The Handle Service includes three related services:
- Web-interface, which is self-service interface intended for use by individual researchers and manual minting organisations. This service allows minting of individual persistent identifiers. Access to this service is controlled via a login through the Australian Access Federation (AAF).
- API (Machine-to-machine) service, which is an ARDC web service which allows machine-to-machine transactions so that persistent identifier functionality can be integrated with other applications such as repository management tools. It is intended for use by organisations. A set of web services have been developed which can be called by other software applications. Access to this service requires registration with ARDC.
Bulk Minting service, which accessible only through ARDC Services and is available to eligible institutions who have made prior arrangement with ARDC. Access to this service shall be approved,by ARDC.
ARDC does not impose a large number of policy constraints on users of Handle Service ; instead, appropriate management policies need to be considered and implemented by the projects and institutions who create and maintain the identifiers.
It is critical for users of the Handle Service to understand that ARDC does not manage persistent identifiers; it only provides the infrastructure to allow minting, resolution and updating of identifiers. Processes and policies need to be put in place by those utilising the product to ensure that appropriate maintenance practices underpin persistence.
3. Policies
3.1 Service functionality
The ARDC Handle Service is a persistent identifier service. The underlying service functionality is based on the Handle system. More information on handles can be found at Handle.Net Registry.
3.2 Handle names
A handle consists of two parts: a naming authority and a label unique within that naming authority. The two parts are separated by a forward slash ('/'). Naming authorities themselves can consist of different parts, separated by dots ('.'); unlike Domain Name Systems (DNS), this does not imply a hierarchical structure of authorities.
Handle technology allows specific handle names to be requested and allocated. The ARDC Handle Service product allocates handle names on behalf of the user.
The ARDC Handle namespace is 102.100.100. Handles allocated by ARDC are numerical values in sequence within this namespace. ARDC handles therefore look like '102.100.100/76908'. A resolvable URL for an ARDC Handle looks like http://hdl.handle.net/102.100.100/76908
3.3 Handle server
All interactions with the ARDC Handle server will either take place via a proxy server ('resolver') such as hdl.handle.net, or through the ARDC Persistent Identifier web service.
3.4 Handle client
Handle Servers do not come with a web interface. A specialised application is required to enable users to interact with them. Two such applications (one command-line, one Java GUI) are included with the Handle Server software, and libraries exist to allow other applications to be written.

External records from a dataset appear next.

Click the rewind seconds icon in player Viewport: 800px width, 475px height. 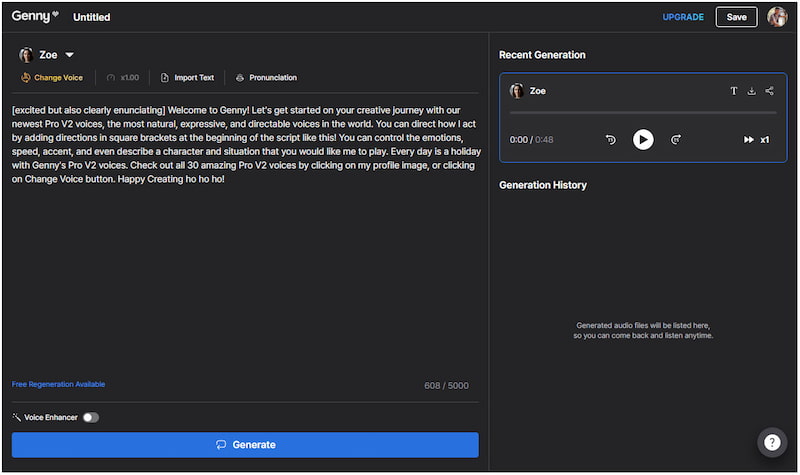[x=610, y=140]
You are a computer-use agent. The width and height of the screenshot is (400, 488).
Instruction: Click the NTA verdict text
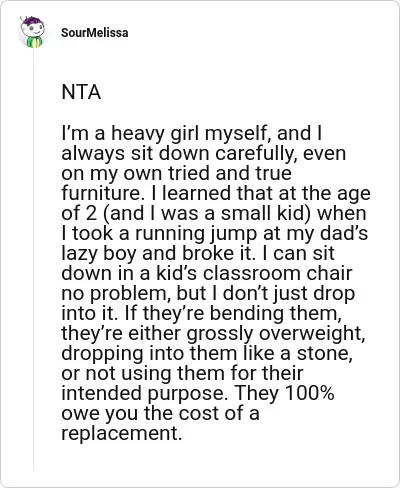click(x=81, y=92)
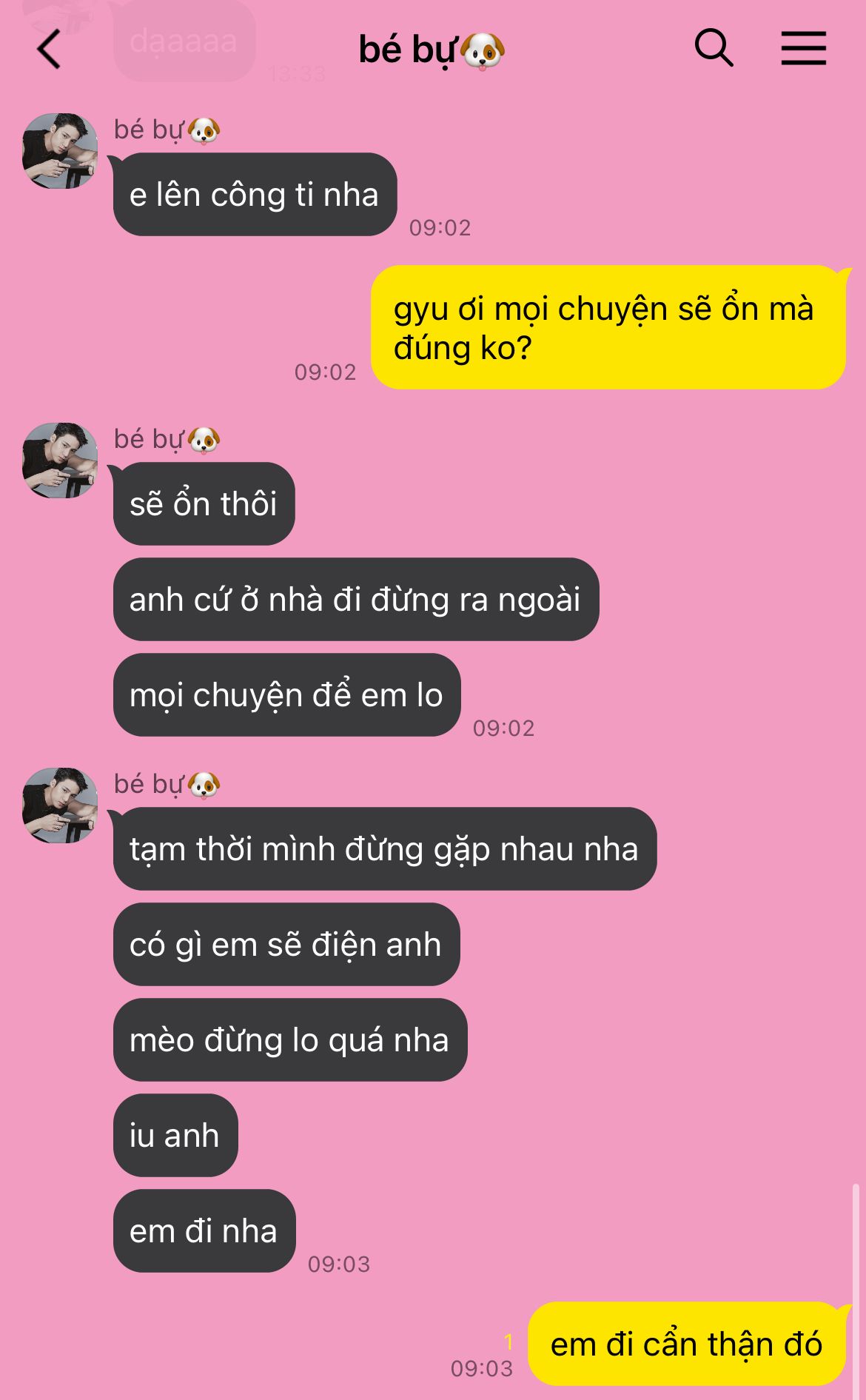Tap the bé bự chat title

coord(432,50)
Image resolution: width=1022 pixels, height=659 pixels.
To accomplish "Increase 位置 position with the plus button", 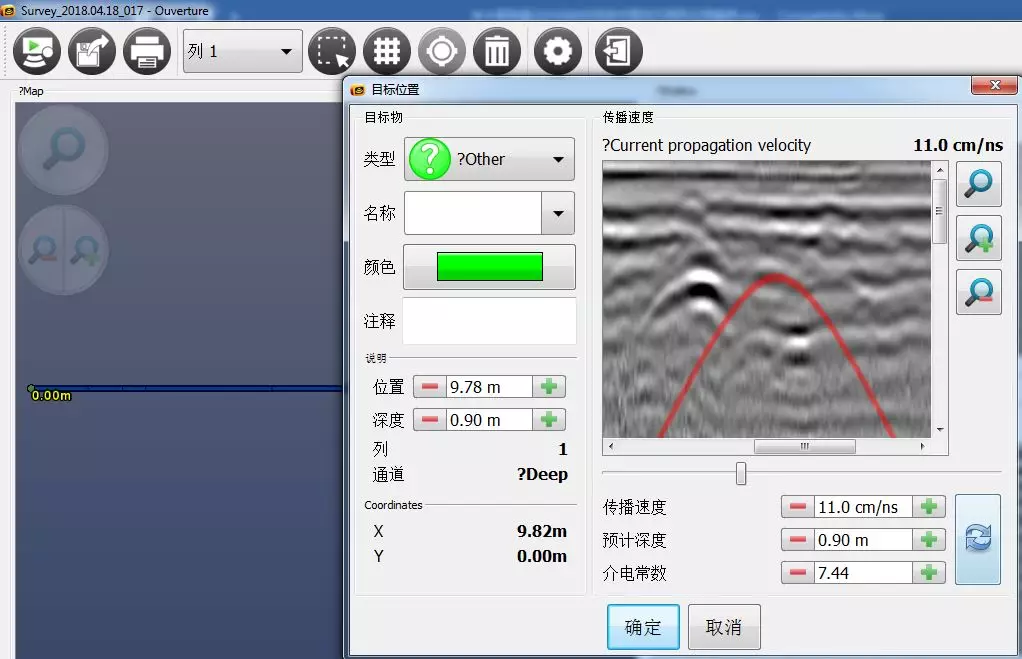I will [549, 387].
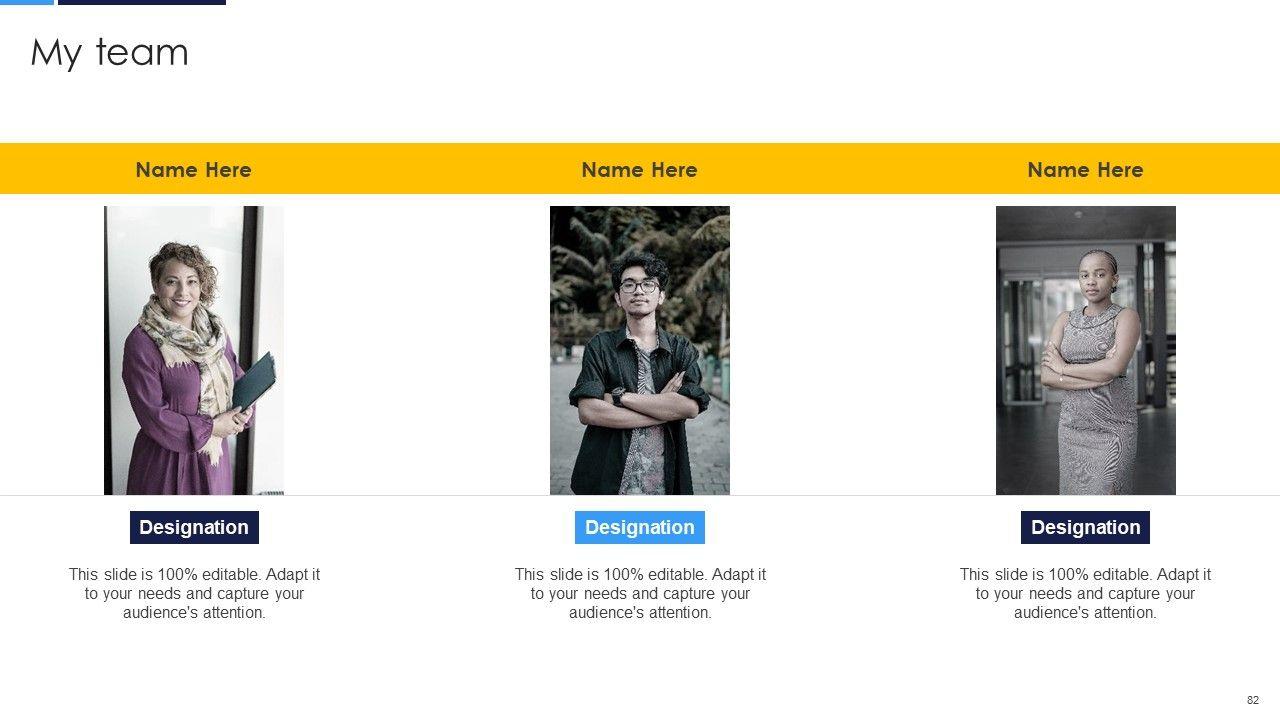
Task: Click the light blue Designation label
Action: tap(640, 528)
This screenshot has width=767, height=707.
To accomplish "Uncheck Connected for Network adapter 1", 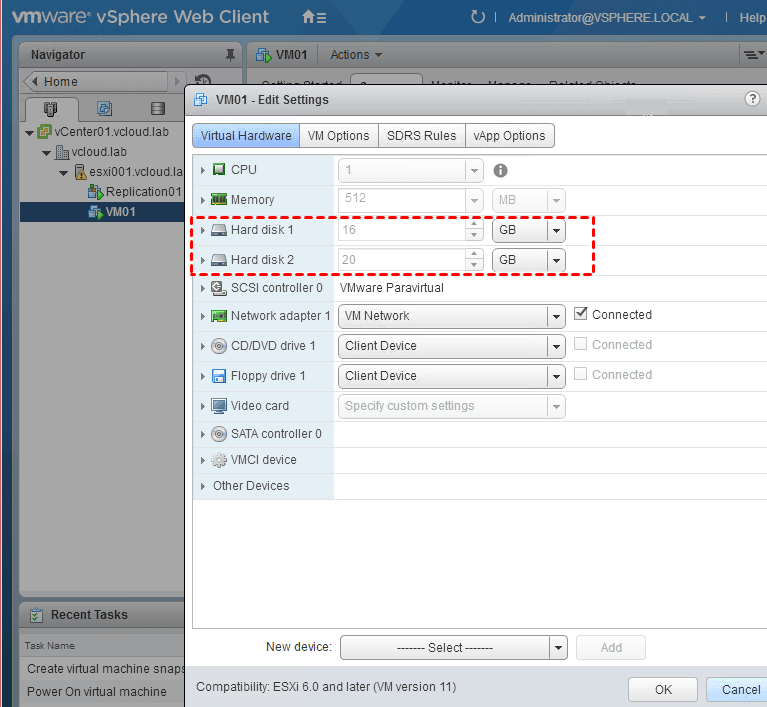I will coord(581,314).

Handles minted using the online option can only be updated using the online interface and the user ID which minted the handle. Handles minted using web services can only be updated using web services and the trusted application which minted the handles. In the event a trusted application is decommissioned, management rights for handles will need to be transferred from one trusted application to another.
ARDC offers an online service (ARDC Self-Service Identifiers) and a set of web services which interact with the Handle System (ARDC Handle web service).
3.5 Handle proxy server
- The Handle System comes with a simple web server, called the Handle Proxy Server (also known as 'the HTTP interface' or 'the resolver'). This is a separate piece of software from the handle server itself.
- The proxy server provides a resolution service, taking a handle, and providing an HTTP redirect if there is a URL stored in the metadata record for that handle.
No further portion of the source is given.